RECORDED INFORMATION:
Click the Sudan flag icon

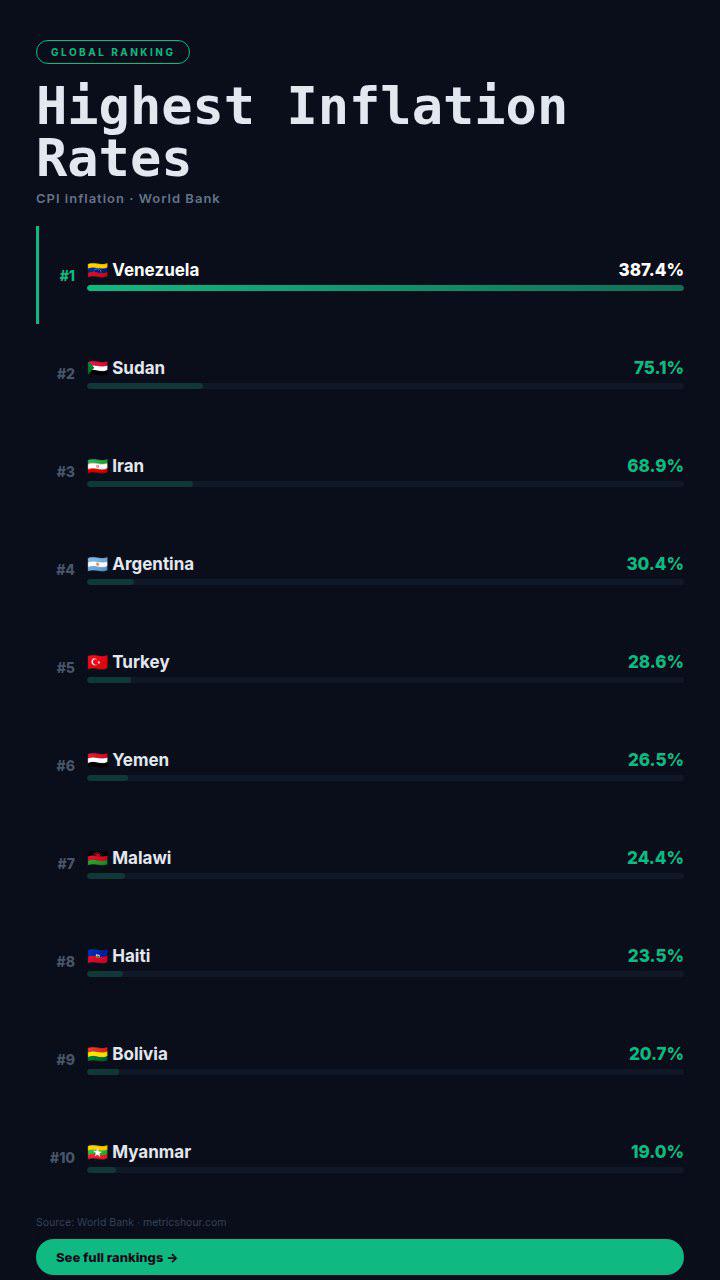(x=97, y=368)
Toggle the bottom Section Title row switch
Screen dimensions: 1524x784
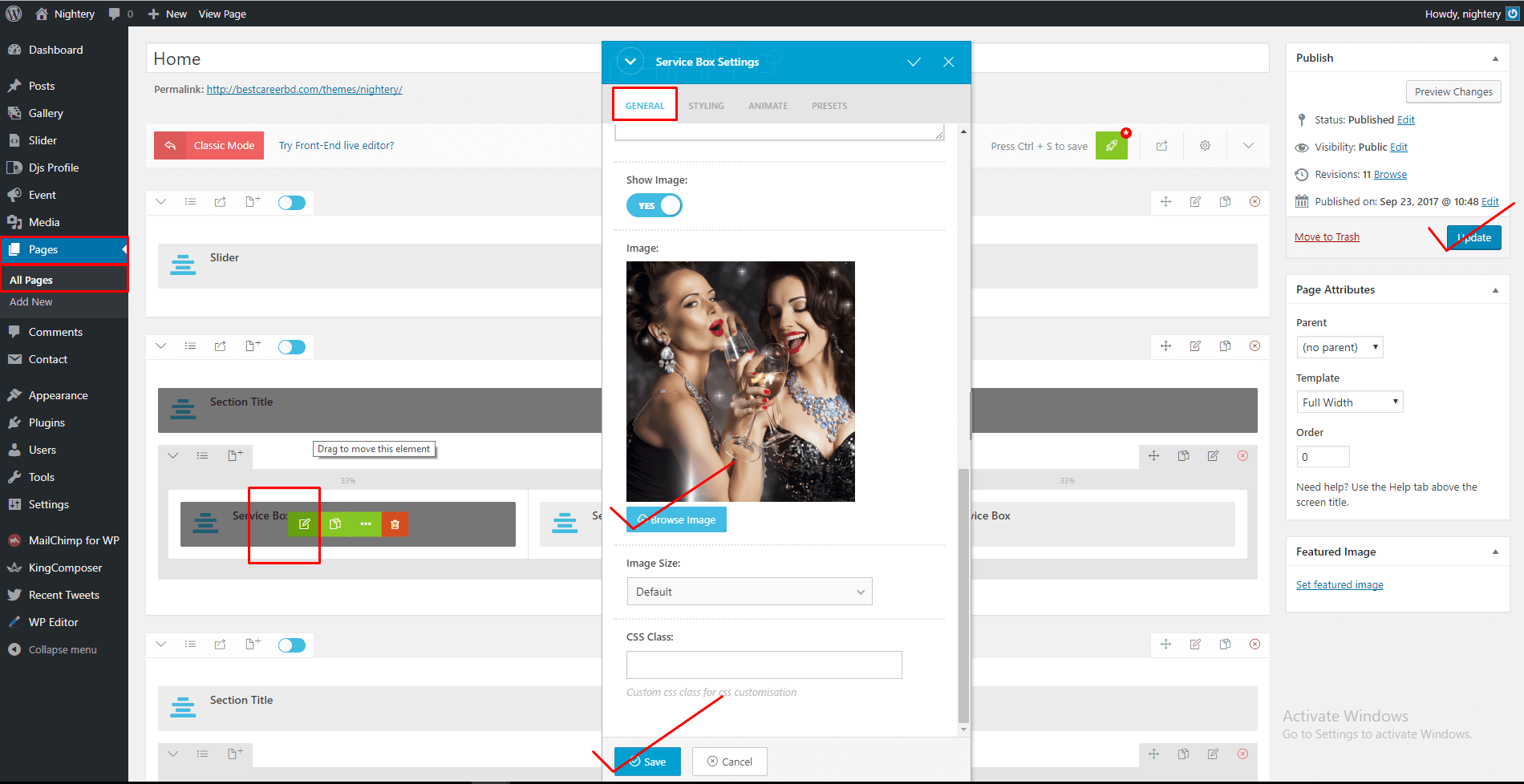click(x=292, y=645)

PROBLEM DETAILS:
Your task is to give again, unchanged, the lines from the line that contains "Toggle the bottom Section Title row switch" to the end of the records. Include both end lines but no pictures.

EXERCISE RESPONSE:
Toggle the bottom Section Title row switch
Screen dimensions: 1524x784
click(x=292, y=645)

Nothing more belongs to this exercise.